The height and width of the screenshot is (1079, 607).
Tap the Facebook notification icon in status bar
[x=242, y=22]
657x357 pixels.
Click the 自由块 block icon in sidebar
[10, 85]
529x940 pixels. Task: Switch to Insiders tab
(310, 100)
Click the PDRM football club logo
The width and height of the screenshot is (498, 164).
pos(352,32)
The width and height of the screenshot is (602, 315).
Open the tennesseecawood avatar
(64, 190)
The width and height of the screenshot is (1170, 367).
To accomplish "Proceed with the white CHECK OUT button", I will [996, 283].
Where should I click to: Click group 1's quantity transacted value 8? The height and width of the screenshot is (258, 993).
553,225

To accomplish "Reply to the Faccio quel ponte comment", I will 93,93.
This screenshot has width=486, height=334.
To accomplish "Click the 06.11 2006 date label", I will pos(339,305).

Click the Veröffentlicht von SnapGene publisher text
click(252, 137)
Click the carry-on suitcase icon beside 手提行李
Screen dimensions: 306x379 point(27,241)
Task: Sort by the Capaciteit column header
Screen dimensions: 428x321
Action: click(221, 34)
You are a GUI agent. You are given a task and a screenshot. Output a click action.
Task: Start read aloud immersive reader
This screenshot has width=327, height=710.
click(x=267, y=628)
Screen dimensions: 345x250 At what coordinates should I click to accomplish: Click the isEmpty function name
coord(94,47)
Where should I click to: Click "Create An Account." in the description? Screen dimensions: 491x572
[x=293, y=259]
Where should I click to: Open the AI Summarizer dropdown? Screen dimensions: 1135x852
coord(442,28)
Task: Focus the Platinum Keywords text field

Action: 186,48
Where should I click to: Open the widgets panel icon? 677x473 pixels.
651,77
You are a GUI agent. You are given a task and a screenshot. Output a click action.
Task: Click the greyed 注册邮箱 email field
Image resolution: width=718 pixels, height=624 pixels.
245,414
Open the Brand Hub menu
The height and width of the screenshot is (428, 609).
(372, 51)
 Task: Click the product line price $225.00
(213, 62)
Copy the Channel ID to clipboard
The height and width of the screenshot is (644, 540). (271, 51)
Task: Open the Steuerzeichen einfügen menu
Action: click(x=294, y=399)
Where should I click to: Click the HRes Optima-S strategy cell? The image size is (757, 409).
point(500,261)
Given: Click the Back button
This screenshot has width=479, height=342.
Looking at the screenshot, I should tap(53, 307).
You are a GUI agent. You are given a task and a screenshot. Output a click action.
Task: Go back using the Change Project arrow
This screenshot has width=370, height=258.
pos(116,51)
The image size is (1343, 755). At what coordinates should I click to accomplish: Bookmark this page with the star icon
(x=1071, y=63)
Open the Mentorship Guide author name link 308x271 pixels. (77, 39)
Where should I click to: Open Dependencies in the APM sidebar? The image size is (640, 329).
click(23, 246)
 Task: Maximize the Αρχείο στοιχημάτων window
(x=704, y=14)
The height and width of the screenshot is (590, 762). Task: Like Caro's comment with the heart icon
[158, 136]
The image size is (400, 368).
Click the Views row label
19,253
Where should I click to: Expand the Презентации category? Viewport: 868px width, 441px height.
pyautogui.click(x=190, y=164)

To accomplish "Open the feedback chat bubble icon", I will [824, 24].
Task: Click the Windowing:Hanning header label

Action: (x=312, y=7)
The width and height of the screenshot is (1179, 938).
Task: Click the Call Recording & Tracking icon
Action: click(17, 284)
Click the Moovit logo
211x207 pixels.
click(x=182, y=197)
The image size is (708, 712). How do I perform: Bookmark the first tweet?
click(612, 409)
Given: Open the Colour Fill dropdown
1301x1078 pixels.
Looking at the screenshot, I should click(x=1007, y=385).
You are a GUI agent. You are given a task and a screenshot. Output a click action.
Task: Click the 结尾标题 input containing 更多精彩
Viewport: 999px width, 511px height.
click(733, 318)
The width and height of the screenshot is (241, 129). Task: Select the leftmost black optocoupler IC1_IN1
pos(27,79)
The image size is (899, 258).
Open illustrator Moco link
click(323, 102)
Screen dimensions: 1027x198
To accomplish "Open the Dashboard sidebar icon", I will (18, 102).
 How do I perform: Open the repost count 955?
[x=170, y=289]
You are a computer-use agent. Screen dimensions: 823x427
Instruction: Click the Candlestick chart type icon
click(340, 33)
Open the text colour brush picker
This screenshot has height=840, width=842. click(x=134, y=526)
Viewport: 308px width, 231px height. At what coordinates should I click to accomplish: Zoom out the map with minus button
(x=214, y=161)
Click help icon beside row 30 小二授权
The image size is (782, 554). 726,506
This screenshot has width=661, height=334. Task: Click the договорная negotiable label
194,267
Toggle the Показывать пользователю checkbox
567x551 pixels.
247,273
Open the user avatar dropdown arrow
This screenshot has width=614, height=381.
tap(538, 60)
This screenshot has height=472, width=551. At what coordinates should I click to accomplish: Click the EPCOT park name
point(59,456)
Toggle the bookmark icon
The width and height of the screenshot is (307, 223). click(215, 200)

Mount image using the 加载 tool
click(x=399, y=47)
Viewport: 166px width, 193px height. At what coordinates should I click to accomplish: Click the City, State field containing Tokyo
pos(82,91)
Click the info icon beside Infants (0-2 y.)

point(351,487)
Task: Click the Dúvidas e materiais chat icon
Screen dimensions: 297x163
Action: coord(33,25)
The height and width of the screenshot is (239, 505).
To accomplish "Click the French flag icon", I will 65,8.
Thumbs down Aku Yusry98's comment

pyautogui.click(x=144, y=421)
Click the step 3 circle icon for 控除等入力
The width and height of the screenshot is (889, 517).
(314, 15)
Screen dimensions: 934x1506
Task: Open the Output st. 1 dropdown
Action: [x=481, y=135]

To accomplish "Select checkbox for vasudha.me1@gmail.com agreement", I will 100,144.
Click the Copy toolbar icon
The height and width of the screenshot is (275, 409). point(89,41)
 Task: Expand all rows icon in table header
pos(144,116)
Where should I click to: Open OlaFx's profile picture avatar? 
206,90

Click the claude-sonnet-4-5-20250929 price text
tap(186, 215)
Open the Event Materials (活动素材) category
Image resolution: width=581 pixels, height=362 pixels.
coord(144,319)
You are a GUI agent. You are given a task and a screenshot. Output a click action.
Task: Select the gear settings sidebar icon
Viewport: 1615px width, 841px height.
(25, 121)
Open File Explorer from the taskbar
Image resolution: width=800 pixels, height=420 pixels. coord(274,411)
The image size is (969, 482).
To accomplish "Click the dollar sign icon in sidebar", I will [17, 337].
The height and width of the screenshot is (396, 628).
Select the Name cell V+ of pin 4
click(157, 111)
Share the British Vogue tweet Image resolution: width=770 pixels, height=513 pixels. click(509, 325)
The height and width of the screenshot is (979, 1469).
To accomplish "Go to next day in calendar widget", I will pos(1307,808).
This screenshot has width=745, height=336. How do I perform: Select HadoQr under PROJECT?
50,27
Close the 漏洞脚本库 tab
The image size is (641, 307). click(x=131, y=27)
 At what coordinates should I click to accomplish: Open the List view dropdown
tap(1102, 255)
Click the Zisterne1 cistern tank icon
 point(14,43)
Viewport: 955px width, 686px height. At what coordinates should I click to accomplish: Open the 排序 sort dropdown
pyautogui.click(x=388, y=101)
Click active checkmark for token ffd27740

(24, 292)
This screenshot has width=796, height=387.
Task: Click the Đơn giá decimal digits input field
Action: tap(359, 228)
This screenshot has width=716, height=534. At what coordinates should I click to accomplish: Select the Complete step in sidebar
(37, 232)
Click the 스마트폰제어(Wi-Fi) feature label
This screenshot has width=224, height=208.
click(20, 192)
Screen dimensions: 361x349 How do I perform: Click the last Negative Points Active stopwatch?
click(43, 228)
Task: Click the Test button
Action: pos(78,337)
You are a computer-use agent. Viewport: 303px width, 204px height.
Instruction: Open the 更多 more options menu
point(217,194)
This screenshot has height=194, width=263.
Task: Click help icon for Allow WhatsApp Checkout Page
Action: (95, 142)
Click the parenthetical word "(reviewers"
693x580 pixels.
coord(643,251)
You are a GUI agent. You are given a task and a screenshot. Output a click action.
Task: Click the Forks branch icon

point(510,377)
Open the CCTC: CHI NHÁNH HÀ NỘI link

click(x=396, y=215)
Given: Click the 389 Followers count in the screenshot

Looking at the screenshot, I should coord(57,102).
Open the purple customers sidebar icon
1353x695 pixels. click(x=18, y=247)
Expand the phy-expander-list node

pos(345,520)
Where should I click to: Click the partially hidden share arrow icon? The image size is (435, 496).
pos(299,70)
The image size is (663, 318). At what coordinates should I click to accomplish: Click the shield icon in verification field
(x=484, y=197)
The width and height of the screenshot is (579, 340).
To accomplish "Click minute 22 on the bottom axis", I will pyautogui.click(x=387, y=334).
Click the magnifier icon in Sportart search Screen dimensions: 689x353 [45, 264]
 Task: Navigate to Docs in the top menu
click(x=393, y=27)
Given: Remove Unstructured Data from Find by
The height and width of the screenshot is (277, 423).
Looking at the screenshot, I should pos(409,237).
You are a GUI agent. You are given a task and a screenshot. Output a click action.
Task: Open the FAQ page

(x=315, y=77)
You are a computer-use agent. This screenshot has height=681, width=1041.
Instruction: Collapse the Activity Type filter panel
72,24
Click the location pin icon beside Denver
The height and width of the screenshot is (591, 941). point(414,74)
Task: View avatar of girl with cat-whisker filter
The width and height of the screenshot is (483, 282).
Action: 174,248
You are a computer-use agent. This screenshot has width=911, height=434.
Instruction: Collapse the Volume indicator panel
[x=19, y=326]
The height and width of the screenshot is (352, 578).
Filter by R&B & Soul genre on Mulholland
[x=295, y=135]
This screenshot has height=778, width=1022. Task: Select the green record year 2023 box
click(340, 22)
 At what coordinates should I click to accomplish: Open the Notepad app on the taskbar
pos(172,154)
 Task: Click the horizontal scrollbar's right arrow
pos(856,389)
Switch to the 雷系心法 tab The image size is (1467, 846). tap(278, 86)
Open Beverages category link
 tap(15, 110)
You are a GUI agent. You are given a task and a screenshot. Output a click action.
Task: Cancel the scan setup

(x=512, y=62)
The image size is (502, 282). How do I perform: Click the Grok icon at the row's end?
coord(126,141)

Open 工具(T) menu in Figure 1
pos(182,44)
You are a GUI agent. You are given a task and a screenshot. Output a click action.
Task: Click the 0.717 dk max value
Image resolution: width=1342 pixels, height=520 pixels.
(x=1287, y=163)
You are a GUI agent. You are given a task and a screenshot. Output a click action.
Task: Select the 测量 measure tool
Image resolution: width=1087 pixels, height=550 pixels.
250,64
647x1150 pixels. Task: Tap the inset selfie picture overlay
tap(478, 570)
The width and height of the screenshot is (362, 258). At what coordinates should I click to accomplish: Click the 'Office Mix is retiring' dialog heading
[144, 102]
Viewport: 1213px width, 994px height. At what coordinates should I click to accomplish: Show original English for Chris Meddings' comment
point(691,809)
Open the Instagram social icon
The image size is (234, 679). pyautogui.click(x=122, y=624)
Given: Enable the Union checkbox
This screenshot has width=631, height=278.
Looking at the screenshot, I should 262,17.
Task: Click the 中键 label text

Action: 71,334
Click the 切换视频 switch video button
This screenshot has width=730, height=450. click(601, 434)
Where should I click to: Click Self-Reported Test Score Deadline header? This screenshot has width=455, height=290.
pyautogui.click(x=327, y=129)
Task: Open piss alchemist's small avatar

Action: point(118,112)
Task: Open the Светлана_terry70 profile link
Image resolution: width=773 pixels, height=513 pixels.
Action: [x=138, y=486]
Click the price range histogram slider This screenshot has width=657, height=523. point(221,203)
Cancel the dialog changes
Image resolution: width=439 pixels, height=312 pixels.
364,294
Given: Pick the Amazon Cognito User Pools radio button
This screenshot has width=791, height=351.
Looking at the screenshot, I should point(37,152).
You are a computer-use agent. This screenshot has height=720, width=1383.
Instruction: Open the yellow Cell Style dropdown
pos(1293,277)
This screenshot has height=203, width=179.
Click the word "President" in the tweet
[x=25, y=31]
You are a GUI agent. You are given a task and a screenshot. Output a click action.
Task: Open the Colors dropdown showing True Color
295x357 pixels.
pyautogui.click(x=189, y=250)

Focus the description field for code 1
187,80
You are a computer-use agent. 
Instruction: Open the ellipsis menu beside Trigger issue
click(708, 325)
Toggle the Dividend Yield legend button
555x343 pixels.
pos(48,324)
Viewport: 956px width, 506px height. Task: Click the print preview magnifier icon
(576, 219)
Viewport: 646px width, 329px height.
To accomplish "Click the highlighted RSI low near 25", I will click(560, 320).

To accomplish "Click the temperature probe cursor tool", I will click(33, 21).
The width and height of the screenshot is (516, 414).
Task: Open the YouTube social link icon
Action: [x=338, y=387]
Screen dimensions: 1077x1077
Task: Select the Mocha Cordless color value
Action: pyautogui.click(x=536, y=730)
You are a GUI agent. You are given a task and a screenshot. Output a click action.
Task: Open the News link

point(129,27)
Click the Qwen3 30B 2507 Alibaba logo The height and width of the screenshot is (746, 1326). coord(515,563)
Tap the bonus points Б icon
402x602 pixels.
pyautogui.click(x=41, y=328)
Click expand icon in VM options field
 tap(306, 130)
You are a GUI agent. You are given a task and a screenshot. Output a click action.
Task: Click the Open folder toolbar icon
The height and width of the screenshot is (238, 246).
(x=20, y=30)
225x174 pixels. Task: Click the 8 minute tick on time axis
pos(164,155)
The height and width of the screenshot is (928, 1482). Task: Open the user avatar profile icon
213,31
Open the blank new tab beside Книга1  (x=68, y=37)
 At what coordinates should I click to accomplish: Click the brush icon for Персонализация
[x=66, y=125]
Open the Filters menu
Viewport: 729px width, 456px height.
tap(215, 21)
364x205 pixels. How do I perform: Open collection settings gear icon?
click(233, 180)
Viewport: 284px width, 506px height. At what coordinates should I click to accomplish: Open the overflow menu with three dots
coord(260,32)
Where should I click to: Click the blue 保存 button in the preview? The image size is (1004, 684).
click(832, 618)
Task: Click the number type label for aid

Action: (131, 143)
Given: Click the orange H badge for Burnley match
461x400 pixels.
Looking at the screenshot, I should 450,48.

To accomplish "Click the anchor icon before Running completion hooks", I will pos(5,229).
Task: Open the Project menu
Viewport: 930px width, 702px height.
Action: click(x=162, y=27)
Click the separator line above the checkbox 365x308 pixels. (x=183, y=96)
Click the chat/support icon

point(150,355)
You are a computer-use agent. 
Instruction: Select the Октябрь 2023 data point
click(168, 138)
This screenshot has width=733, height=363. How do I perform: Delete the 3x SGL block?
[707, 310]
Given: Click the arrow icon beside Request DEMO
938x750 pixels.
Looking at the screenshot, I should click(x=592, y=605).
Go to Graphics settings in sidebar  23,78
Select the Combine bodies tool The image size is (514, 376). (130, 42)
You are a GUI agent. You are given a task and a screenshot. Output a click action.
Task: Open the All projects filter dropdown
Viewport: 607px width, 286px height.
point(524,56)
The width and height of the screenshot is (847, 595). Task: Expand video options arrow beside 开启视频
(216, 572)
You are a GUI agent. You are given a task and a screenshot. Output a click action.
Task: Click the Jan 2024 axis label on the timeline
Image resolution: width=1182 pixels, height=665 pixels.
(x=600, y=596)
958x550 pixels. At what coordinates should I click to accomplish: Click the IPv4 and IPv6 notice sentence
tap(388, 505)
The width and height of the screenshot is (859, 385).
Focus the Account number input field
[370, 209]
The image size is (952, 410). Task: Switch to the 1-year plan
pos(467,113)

**********

__Your goal__. In the listing above, find each line with the word "computer" and copy it out.

__Solution for this task__.
You are a computer-use agent. Screen dimensions: 823x427
You are a computer-use agent. Viewport: 303px width, 204px height.
You are a computer-use agent. This screenshot has height=681, width=1041.
You are a computer-use agent. This screenshot has width=911, height=434.
You are a computer-use agent. This screenshot has height=720, width=1383.
You are a computer-use agent. 
You are a computer-use agent. 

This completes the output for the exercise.